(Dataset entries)
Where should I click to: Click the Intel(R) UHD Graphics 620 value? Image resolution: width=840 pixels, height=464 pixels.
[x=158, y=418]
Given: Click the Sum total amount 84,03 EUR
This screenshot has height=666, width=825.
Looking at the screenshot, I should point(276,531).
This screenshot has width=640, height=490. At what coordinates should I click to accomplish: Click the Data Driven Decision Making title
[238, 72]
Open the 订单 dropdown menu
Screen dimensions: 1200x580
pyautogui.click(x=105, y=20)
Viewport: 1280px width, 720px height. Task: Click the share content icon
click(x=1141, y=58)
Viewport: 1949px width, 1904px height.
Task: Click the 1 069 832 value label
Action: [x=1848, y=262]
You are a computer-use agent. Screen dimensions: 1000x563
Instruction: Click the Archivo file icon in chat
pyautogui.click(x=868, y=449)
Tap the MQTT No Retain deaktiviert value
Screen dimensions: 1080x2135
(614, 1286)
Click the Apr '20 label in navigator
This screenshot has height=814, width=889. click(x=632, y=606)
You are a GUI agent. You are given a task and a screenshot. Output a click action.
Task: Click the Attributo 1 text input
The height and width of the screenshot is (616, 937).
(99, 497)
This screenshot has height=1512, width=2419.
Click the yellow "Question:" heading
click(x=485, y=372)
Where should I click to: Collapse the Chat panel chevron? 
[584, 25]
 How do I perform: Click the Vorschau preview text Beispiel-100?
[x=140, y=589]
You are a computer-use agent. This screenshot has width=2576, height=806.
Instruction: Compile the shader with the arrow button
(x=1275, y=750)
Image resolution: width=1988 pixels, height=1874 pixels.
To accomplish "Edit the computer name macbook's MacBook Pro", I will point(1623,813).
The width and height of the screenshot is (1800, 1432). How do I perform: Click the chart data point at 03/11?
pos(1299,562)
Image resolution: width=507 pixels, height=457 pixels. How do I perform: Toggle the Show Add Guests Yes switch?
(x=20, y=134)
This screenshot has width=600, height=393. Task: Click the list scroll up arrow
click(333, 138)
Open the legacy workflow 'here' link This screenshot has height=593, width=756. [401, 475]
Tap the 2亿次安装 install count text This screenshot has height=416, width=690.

=== Work instruction ===
Each line from the one with "Task: Click the Attributo 1 text input" through the last line of the records above must be retyped exactly, and no other line may be given.

=== Written reply ===
Task: Click the Attributo 1 text input
The height and width of the screenshot is (616, 937).
(99, 497)
This screenshot has height=1512, width=2419.
Click the yellow "Question:" heading
click(x=485, y=372)
Where should I click to: Collapse the Chat panel chevron? 
[584, 25]
 How do I perform: Click the Vorschau preview text Beispiel-100?
[x=140, y=589]
You are a computer-use agent. This screenshot has width=2576, height=806.
Instruction: Compile the shader with the arrow button
(x=1275, y=750)
Image resolution: width=1988 pixels, height=1874 pixels.
To accomplish "Edit the computer name macbook's MacBook Pro", I will point(1623,813).
The width and height of the screenshot is (1800, 1432). How do I perform: Click the chart data point at 03/11?
pos(1299,562)
Image resolution: width=507 pixels, height=457 pixels. How do I perform: Toggle the Show Add Guests Yes switch?
(x=20, y=134)
This screenshot has width=600, height=393. Task: Click the list scroll up arrow
click(333, 138)
Open the legacy workflow 'here' link This screenshot has height=593, width=756. [401, 475]
Tap the 2亿次安装 install count text This screenshot has height=416, width=690.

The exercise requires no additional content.